→ **WORK INSTRUCTIONS**:
(a) In the text on post-training model compression, condense the paragraph beginning "Model quantization is a model optimization technique" into a short bulleted list that keeps its main facts.
(b) Continue the text on post-training model compression from its last sentence onward.

→ **TEXT FOR ANALYSIS**:
Start of Block

Table of Contents


Post-training Model Compression

Common post-training model compression methods include pruning, quantization, and distillation. These methods effectively reduce model parameters, increase inference speed, and largely maintain model accuracy.

Pruning

Pruning

Pruning refers to reducing model parameters by setting certain redundant parameter weights to 0, thereby reducing the model’s parameter count. Structured pruning removes entire neurons or filters, while unstructured pruning removes individual weights (setting weights to zero). Pruning effectively reduces model parameters (by over 90%) while maintaining model accuracy, making it a highly cost-effective compression method for large models.

A simple and intuitive pruning method involves setting a threshold; if a weight’s absolute value is below this threshold, it is set to 0. Alternatively, a binary mask of the same size and shape as the weights can represent which parameters need pruning. By multiplying the mask with the weights, we obtain the pruned parameters.

Bit Mask

Quantization

Model quantization is a model optimization technique that uses lower-precision data types (like int8) for model parameters (weights) and activations, instead of the 32-bit floating-point format (float32) typically used in training, to reduce computation and memory requirements. Integer data types also speed up matrix multiplications, further enhancing inference speed. There are various quantization methods, such as weight quantization, activation (data) quantization, and gradient quantization.

The two most common quantization types are:

  • float32 -> float16
  • float32 -> int8

Quantizing from float32 to float16 is straightforward; it merely involves converting model parameters and activation data types from float32 to float16. However, float32 to int8 quantization is more complex, as int8 can only represent integers between -128 and 127, while float32 has a much larger range. Therefore, affine quantization scheme is often used for float32 to int8 quantization.

End of Block

→ **INFORMATION SUPPLIED**:

Start of Block

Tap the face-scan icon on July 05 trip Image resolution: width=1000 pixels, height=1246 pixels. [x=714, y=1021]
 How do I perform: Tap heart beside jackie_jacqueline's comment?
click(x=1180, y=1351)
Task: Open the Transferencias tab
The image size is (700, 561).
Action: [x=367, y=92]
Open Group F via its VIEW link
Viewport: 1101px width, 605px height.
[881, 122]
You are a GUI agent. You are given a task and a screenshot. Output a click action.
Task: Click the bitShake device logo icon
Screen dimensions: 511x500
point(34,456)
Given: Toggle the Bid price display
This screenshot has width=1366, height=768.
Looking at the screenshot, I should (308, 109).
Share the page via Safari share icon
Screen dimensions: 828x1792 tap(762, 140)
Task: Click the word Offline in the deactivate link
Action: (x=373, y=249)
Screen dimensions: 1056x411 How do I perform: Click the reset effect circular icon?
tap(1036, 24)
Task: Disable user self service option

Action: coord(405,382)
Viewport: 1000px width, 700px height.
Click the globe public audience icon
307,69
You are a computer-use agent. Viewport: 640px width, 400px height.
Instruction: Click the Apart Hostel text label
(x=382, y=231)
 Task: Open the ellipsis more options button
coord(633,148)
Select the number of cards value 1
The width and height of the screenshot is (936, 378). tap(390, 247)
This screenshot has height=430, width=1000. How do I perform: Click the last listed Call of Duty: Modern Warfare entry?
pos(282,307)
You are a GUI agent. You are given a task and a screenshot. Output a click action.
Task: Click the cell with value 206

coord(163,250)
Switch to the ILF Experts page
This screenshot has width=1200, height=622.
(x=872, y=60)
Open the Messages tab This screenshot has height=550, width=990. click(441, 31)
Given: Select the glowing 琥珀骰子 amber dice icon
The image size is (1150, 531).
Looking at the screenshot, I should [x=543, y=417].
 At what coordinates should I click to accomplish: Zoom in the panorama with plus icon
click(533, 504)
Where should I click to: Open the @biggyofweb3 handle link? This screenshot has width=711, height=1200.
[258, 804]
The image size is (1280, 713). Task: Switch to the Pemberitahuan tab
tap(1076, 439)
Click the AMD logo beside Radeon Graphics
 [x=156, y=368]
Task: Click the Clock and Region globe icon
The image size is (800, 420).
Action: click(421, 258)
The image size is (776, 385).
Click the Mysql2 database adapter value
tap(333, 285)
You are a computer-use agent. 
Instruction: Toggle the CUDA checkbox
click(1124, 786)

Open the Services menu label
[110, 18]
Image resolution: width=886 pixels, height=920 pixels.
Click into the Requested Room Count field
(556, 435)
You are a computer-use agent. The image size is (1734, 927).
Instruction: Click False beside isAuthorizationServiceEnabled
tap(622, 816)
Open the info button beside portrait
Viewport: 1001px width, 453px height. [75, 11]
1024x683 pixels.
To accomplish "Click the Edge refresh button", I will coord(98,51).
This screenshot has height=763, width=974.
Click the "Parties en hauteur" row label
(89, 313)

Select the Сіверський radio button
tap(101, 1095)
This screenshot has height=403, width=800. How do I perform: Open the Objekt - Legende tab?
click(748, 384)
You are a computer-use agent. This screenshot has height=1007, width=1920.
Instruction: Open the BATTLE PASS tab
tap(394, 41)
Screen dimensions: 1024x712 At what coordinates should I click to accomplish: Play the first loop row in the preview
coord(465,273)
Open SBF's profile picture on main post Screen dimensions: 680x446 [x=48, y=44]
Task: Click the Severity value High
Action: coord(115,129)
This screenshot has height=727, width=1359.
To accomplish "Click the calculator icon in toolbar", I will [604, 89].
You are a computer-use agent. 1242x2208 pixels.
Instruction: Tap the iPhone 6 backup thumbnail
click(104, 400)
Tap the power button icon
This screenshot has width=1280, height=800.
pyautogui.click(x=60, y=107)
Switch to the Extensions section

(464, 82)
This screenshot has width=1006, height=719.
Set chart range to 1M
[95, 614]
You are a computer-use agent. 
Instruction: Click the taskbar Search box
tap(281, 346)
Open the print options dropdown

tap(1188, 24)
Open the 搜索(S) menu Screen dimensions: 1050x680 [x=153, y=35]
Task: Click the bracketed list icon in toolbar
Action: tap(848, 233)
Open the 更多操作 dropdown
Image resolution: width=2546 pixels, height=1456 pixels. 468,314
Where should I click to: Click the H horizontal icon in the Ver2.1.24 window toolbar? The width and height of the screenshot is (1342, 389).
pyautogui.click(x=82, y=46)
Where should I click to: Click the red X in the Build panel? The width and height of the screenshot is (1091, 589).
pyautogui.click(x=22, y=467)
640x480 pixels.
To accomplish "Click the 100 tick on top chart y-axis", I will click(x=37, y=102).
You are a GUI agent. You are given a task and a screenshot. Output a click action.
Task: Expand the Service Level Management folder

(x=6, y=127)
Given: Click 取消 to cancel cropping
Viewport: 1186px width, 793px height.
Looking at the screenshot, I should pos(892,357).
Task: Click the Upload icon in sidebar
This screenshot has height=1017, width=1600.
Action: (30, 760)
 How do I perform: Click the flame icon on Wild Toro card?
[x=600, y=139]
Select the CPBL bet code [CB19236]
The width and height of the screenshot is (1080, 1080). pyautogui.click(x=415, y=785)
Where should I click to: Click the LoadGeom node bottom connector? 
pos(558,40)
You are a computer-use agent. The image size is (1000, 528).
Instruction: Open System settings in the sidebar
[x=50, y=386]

End of Block

→ **ANSWERS FOR EACH ITEM**:
(a)
- Model quantization stores model parameters (weights) and activations in lower-precision data types such as int8 instead of the float32 format usually used in training.
- This lowers computation and memory requirements.
- Integer data types speed up matrix multiplications, which further improves inference speed.
- Quantization methods include weight quantization, activation (data) quantization, and gradient quantization.

(b)
For a specific float32 parameter range, \([\alpha, \beta]\), we can quantize it to int8 with the following formula:

\[x = S * (x_q - Z)\]

where \(x\) is the quantized parameter, \(x_q\) is the original parameter, \(S\) is the scaling factor, and \(Z\) is the zero point, representing the int8 value corresponding to 0 in float32. Quantized values \(x_q\) are calculated as follows:

\[x_q = \text{round}(\frac{x}{S}) + Z\]

Values outside \([\alpha, \beta]\) in float32 will be clipped to the nearest representable value. Therefore, for any floating-point number \(x\), it can be quantized to int8 using:

\[x_q = \text{clip}(\text{round}(\frac{x}{S} + Z), \text{round}(\frac{\alpha}{S} + Z), \text{round}(\frac{\beta}{S} + Z))\]

🔴 When to use Quantization?

  • Dynamic Post-Training Quantization (Dynamic PTQ): loads the trained model for inference and convert model weights ahead of time, and rescale activations on the fly, just before running the computation to determine the scaling factor and zero point. Dynamic PTQ introduces extra overhead during the inference to gain better accuracy and fine-grained scaling for each layer. This is used for situations where the model execution time is dominated by loading weights from memory rather than computing the matrix multiplications — You can parallel compute the scales and doing the weights loading.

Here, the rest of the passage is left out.